ITmedia ビジネスオンライン / 2024年8月31日 11時3分

井上尚弥を“モンスター”に 大橋ボクシングジム会長に聞く「持続可能なジム経営」

取材に応じた大橋ボクシングジムの大橋秀行会長(撮影:武田信晃)

 NTTドコモは9月3日、映像配信サービス「Lemino」で「NTTドコモ Presents Lemino BOXING ダブル世界タイトルマッチ 井上尚弥 vs TJ ドヘニー&武居由樹 vs 比嘉大吾」を独占無料生配信する。東京・有明アリーナで開催する同大会を主催するのが、井上尚弥も所属する大橋ボクシングジム(横浜市)だ。元WBA・WBC世界ミニマム級王者の大橋秀行会長が1994年に開設して創立30周年。井上尚弥も含む5人の世界チャンピオンを生みだし、今や「王者製造工場」とも呼ばれている。

 井上尚弥の代名詞“モンスター”の名付け親も大橋会長だ。5月には、34年ぶりに東京ドームでボクシング世界戦を興行するまでにジムを成長させるなど手腕をみせた。一方で近年は、大橋会長が現役時代に所属していたヨネクラボクシングジムのほか、協栄ジム、白井・具志堅ボクシングジムが閉鎖するなどジムの経営環境は厳しさを増している。

 大橋会長も、ジムの経営を安定させるまでには苦労したという。その一方で、今日のような成長をするためのしたたかな計算もあった。利益が出せるジム、持続可能なジム経営とは何か。大橋会長に話を聞いた。

●経営の安定が第一 そのために目指した「楽しいジム」とは?

 大橋ジムはこれまでに5人の世界チャンピオンを生み出している。

 「ジムを開いたとき(師事した故米倉健司会長が開いた)ヨネクラジムが5人チャンピオンを作ったので、それを追い抜くのが私の目標でした。追い抜くまで、あと1人です」
::::
- [作業の要件]:
- a) 大橋ジムの記事では、どのジムが閉鎖したと述べられていますか？すべて挙げてください。
- b) 大橋ジムの記事を、最後の大橋会長の発言の後から書き継いでください。
以下の一覧は、この記事とは関係のない別の資料です。

- [参照資料]:
::::
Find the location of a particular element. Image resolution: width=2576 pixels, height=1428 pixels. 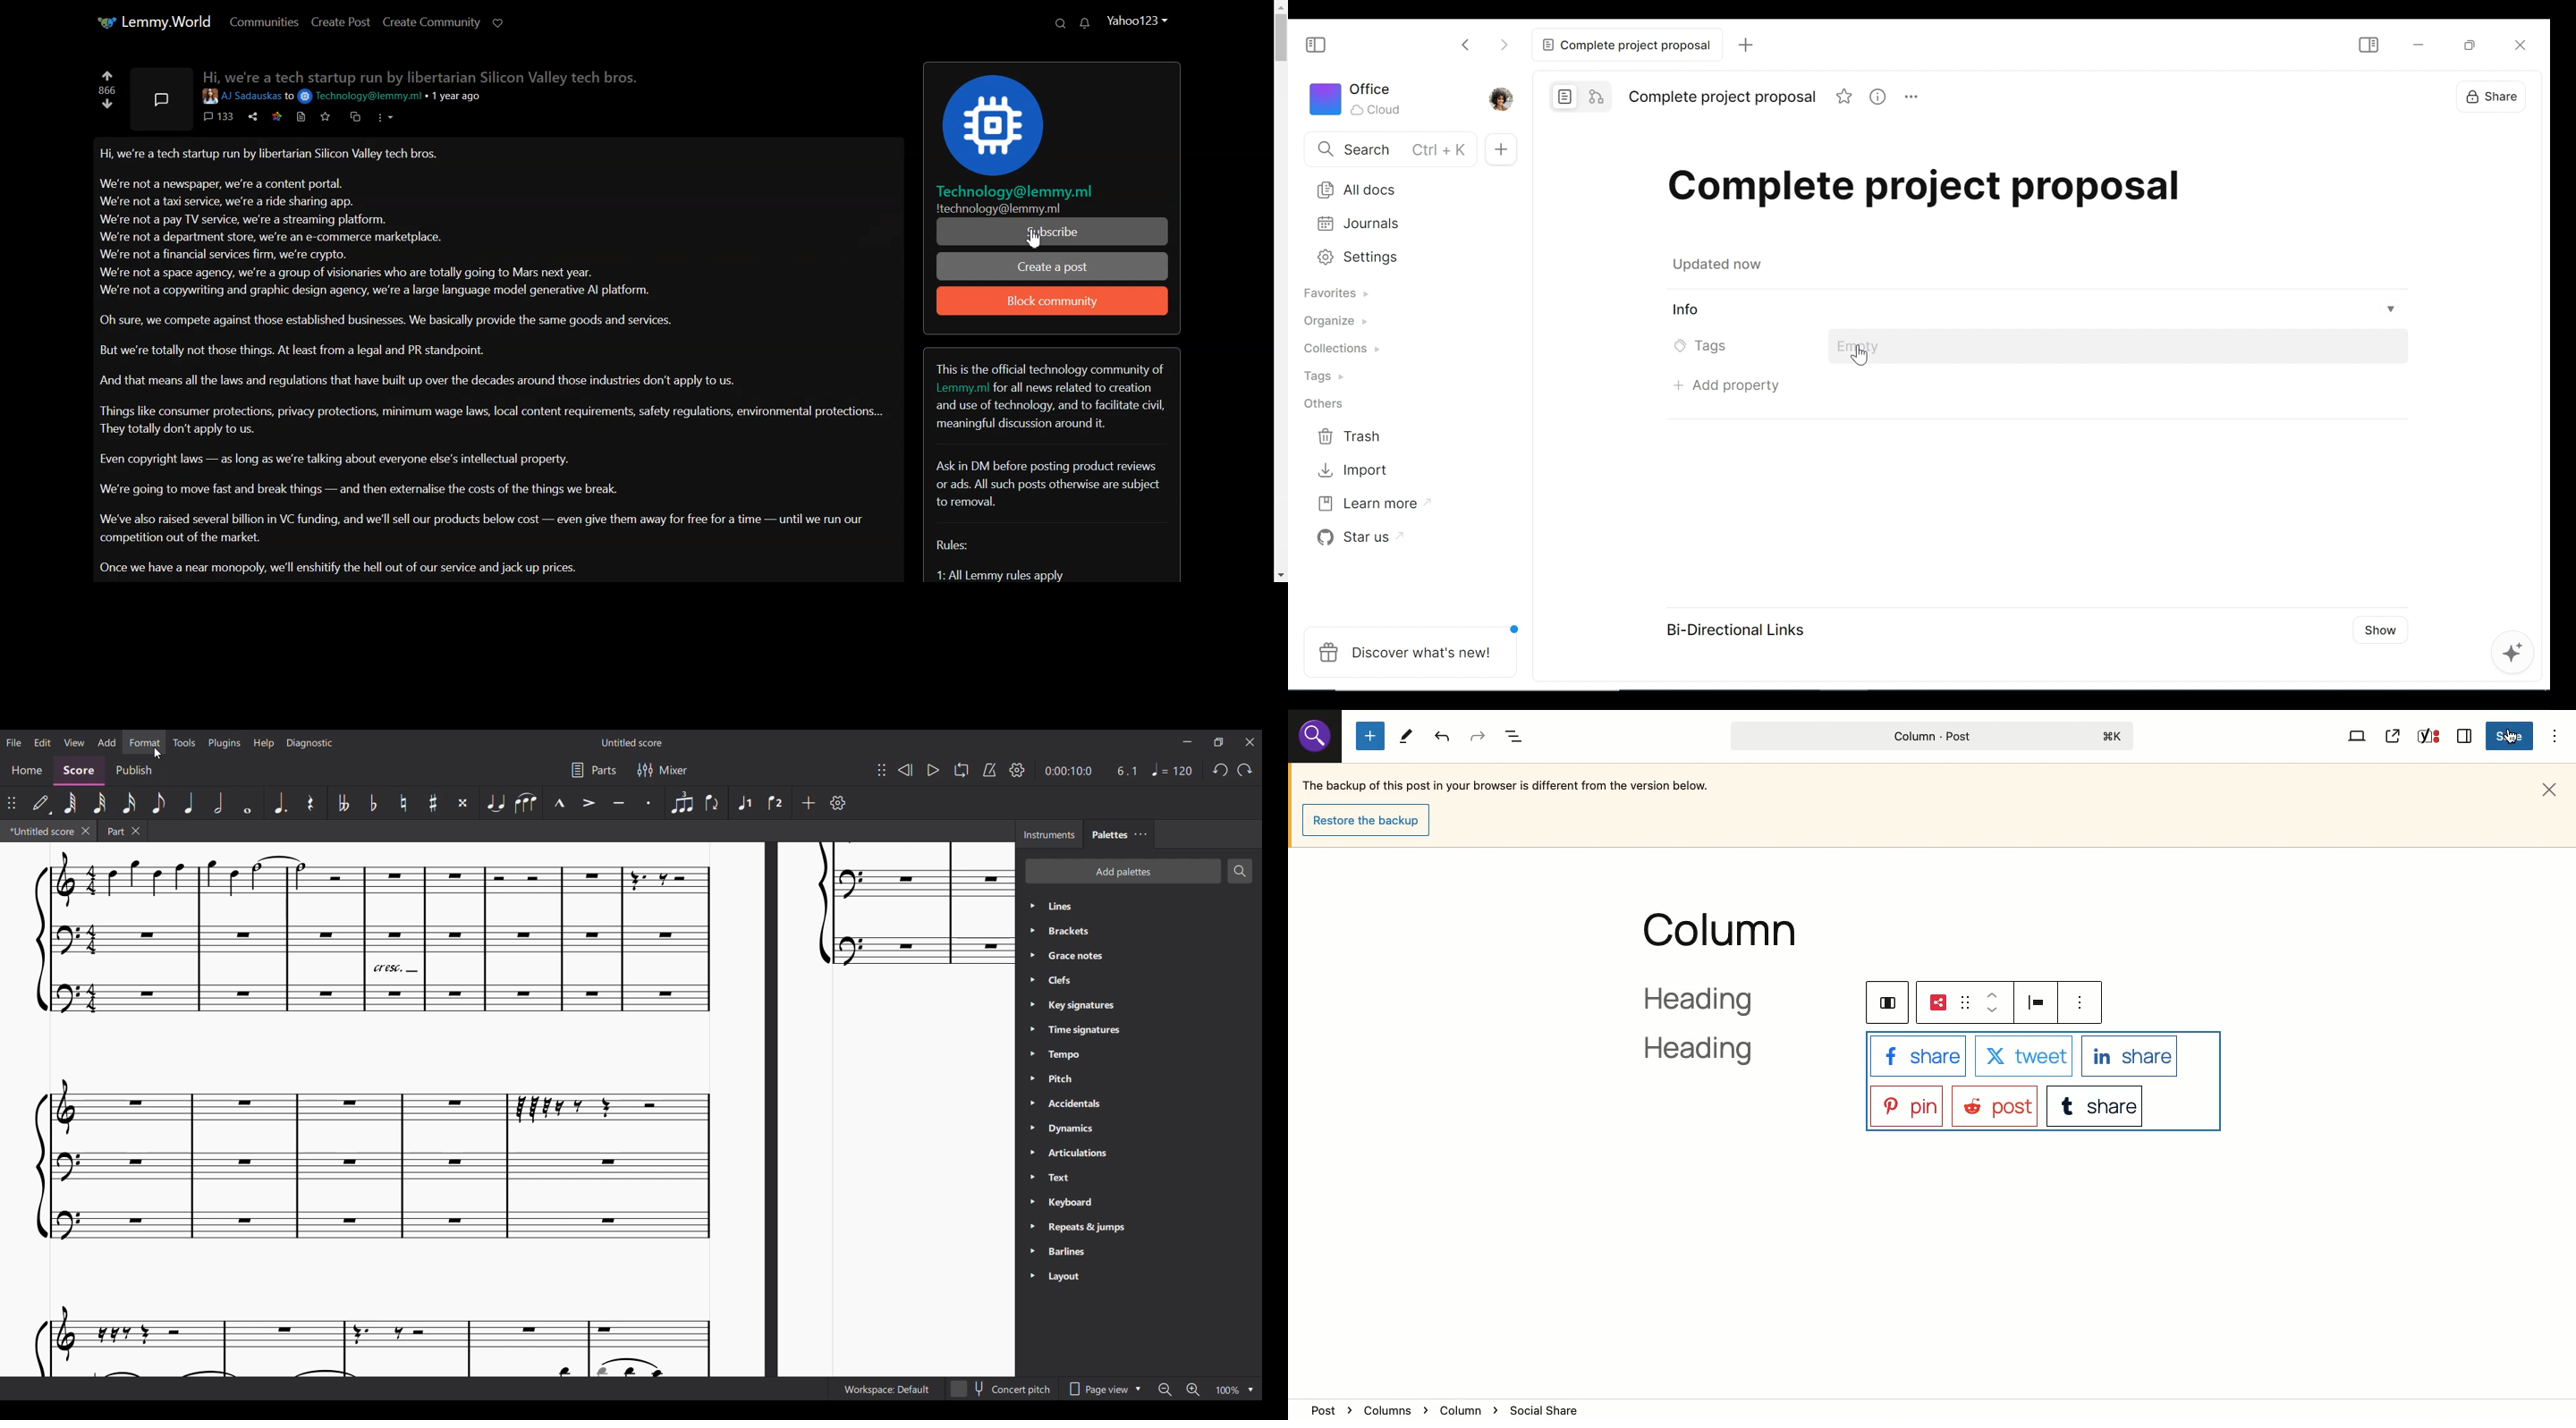

Redo is located at coordinates (1479, 737).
::::
- [課題別の解答]:
- a) ヨネクラボクシングジム、協栄ジム、白井・具志堅ボクシングジム

- b)
 ジム経営の要点は、会員をいかに多く集められるかにある。損益分岐点を聞くと「100人いればなんとか運営していける」そうだ。ジムを開いた直後は、応募が殺到して150人も集まったという。当時SNSはなく、告知は今ほど、容易ではなかった。

 「1993年2月の現役最後の試合から1年後の1994年2月7日に引退会見をしました。その間にいろいろな準備をして、会見時に『実は2月22日にジムを開きます』と発表しました」と、念入りな準備をしたことが実を結んだという。現在、登録者は約400人いて「業界で1番だと思います」と話す。月会費が1万2000円だというから、会費収入だけでいくらあるかは計算できるだろう。

 今ボクシングジムの業界では、一般人が受けるコースの月会費が1万2000円前後と、暗黙の了解によって、ほぼ固定されているという。コロナ禍が明けた後、円安やインフレも進み、値上げを容認する風潮が生まれた。チャンピオンを5人も輩出している大橋ジムであれば、付加価値をつけて2万円にしても通いたい人はいるはずだ。筆者は、ボクシングジムの閉鎖が相次ぐ背景には、価格設定に自由度がないこともありそうだと感じる。